Reading the records below, how many lines contain "height"? Respond with a number and nothing else.

AVAILABLE DATA
"""
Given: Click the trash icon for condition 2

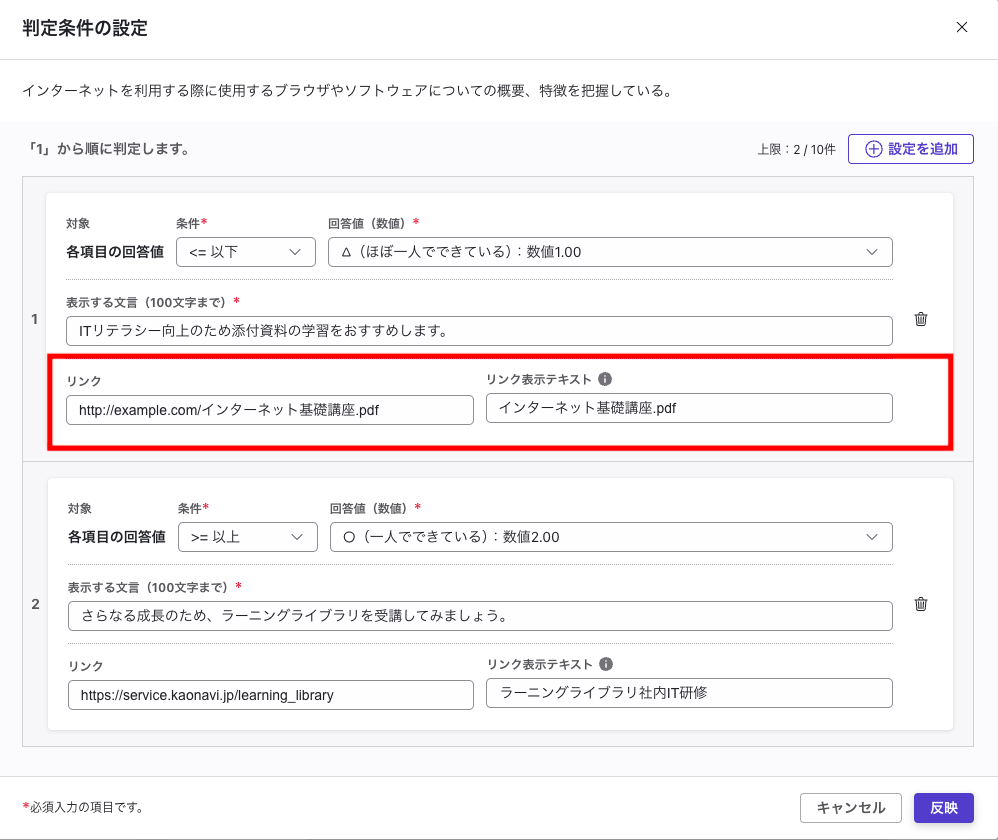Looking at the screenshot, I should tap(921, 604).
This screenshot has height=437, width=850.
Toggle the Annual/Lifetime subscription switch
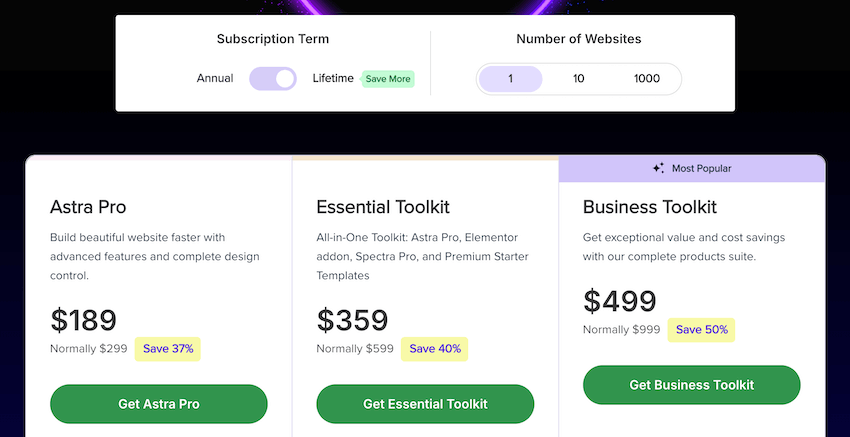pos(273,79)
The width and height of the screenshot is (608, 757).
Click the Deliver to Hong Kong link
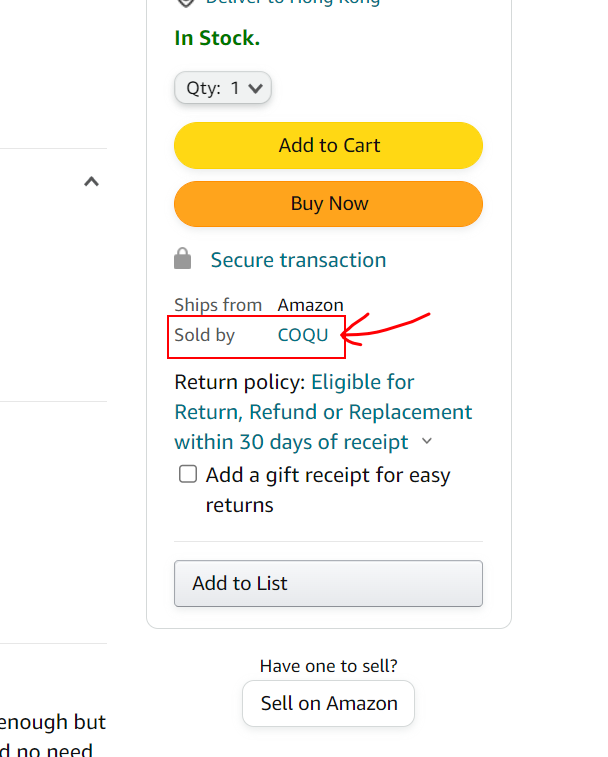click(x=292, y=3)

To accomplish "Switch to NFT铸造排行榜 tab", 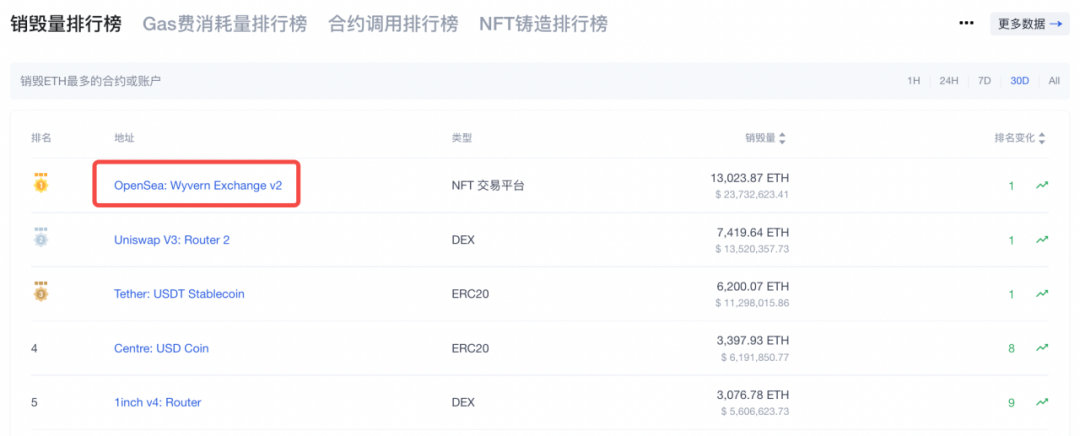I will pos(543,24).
"""
ANSWER SECTION
2